North American mobile operators have for years been complaining about the impacts heavy data users and network congestion, and have repeatedly revised their service plans and data offerings to encourage mobile users to snarf less data over 3G and 4G connections—to the point where only one carrier (Sprint) offers unlimited data service. It turns out carriers might have something to complain about: a new survey from investment bank Credit Suisse finds that mobile networks in North America are running at about 80 percent capacity, with more than a third of base stations facing significant capacity constraints. The figures are far above the global average of 65 percent utilization on mobile networks worldwide—and significantly higher than the 72 percent utilization North American networks were seeing just two years ago.
The Credit-Suisse report is compiled as an indicator of future sales from mobile telecom gear makers like Alcatel-Lucent, Huawei, Siemens Networks, and Ericsson. And, at least in the near-term, the future is looking bright for those companies, as mobile operators struggle to expand their capacity to retain customers and embrace new mobile technologies.
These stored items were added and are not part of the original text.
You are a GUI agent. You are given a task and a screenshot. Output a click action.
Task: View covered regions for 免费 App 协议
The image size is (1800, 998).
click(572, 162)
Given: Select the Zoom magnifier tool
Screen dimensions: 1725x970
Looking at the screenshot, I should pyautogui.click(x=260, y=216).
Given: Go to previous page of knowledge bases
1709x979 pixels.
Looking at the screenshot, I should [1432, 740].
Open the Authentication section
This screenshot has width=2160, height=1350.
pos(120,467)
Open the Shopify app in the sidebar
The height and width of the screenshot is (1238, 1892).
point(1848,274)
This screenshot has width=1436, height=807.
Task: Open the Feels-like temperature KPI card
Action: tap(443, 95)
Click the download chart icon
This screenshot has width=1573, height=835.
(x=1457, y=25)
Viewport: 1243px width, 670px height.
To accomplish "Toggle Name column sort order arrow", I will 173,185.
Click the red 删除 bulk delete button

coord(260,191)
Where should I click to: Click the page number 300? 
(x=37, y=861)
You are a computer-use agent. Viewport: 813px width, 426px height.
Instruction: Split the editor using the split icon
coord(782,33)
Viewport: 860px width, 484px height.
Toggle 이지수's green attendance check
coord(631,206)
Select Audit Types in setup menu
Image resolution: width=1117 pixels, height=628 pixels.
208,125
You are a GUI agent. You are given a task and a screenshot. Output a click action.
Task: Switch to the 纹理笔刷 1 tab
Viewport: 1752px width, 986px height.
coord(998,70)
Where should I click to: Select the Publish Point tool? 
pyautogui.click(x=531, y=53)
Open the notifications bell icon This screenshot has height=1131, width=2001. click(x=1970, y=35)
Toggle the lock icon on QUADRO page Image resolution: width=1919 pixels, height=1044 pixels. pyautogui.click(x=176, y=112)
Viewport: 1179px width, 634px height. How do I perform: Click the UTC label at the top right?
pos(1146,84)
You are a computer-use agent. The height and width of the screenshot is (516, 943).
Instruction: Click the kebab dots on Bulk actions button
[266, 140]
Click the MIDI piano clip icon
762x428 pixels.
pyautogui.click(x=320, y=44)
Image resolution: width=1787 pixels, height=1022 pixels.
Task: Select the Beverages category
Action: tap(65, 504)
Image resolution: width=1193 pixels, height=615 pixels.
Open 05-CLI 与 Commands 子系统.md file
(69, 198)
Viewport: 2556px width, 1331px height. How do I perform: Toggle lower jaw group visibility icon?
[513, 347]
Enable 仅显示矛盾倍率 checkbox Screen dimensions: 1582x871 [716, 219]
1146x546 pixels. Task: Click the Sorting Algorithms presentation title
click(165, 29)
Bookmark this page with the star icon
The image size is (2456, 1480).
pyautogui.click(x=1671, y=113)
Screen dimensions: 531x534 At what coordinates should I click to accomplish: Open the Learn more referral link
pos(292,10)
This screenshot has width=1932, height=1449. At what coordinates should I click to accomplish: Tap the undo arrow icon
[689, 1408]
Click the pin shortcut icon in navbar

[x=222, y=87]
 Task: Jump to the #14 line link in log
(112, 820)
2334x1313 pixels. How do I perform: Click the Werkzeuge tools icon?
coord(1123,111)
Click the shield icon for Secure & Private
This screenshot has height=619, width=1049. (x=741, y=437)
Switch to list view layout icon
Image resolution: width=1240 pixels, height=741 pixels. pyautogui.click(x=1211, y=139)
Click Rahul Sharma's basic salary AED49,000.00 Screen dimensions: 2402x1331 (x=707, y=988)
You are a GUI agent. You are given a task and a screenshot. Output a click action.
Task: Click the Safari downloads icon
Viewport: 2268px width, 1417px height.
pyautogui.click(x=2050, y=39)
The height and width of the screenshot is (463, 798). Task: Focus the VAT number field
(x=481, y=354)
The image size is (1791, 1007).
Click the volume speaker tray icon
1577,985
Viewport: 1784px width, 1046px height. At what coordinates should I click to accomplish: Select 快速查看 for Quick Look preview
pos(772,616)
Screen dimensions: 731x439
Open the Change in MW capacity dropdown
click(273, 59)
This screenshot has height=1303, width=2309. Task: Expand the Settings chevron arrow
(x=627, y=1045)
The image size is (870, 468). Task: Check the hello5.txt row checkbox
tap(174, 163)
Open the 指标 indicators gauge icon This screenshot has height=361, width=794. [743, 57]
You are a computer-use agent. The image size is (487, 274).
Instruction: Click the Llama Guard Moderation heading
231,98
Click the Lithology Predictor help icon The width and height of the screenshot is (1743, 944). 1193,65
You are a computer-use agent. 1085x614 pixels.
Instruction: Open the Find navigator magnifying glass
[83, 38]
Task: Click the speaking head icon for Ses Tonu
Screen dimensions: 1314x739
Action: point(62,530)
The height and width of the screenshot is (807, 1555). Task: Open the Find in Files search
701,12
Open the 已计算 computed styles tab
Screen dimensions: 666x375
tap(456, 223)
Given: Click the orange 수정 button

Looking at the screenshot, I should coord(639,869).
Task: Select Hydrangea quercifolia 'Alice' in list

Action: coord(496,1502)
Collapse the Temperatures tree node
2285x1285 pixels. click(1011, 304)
North America isn’t the only region seeing significant growth: two years ago, Asia’s mobile networks were running at an average of 54 percent utilization, and that’s jumped to 62 percent in 2011. The report also forecasts that Latin America’s mobile network utilization will ready 85 percent within a year.
However, Western Europe—one of the world’s most mobile-saturated regions—is actually seeing network conditions become less constrained, dropping from 66 percent capacity to 56 percent capacity in the last two years.
The report notes that mobile data services are one of the primary driving factors in mobile network usage, but they’re also responsible for most of the per-subscriber revenue growth mobile operators have been seeing. Credit-Suisse forecasts that worldwide data revenue collected by mobile operators will increase by 11.7 percent in 2011, while voice and SMS revenue will decline by 4.4 and 3.3 percent, respectively.